Either clone the repository using --recursive flag, or run git submodule update --init --recursive in the root folder to pull the submodules after cloning.

Dependencies (Ubuntu)

apt-get install -y build-essential cmake
apt-get install -y libx11-dev xorg-dev libopengl-dev freeglut3-dev # OpenGL dependencies
apt-get install -y libassimp-dev libopenvdb-dev # reduce compile times and enable OpenVDB support
apt-get install -y python3-dev # for python bindings

Build

cmake -S . -B build -DCMAKE_BUILD_TYPE=Release -Wno-dev && cmake --build build --parallel

Currently, only Linux is supported and tested.

Usage

After building, run the volren executable in the root directory. It expects shader source files to be present in ./shader/*, so make sure to either execute from the root directory or copy the shader folder as well when moving the executable.

For command line arguments see the function init_opengl_from_args() in main.cpp for OpenGL-related arguments and parse_cmd() in main.cpp for arguments to the renderer. Some example calls are provided below.

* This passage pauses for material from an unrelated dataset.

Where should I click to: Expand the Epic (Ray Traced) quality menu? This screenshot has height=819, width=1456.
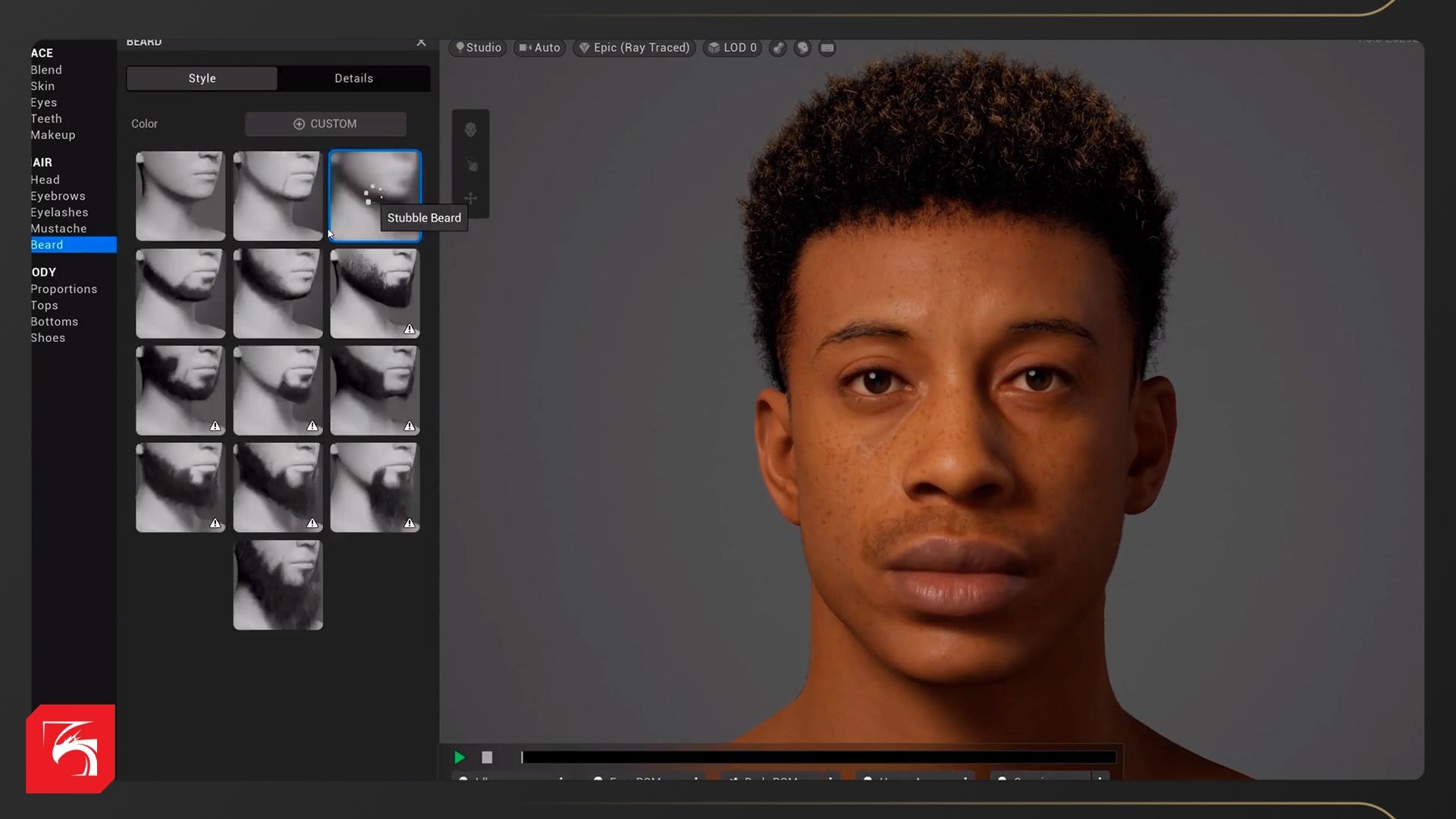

In interactive mode, move the camera using the WASD and RFEQ keys, click and drag the mouse to move the camera and scroll the mousewheel to increase or decrease camera movement speed. The F1 key toggles the GUI, where all parameters can also be interactively edited during rendering. Press Space to toggle an animation and Esc to terminate the program.

DICOM grids

While there is basic support to load DICOM volumes via the Imebra library, it is impossible to support all of the DICOM standard and you may need to hack the voldata::DICOMGrid to fit your needs. Simple rgba-based transfer functions, as often used in medical rendering contexts, are also supported and can be read from a simple text-based lookup table in the format %f, %f, %f, %f per line/entry.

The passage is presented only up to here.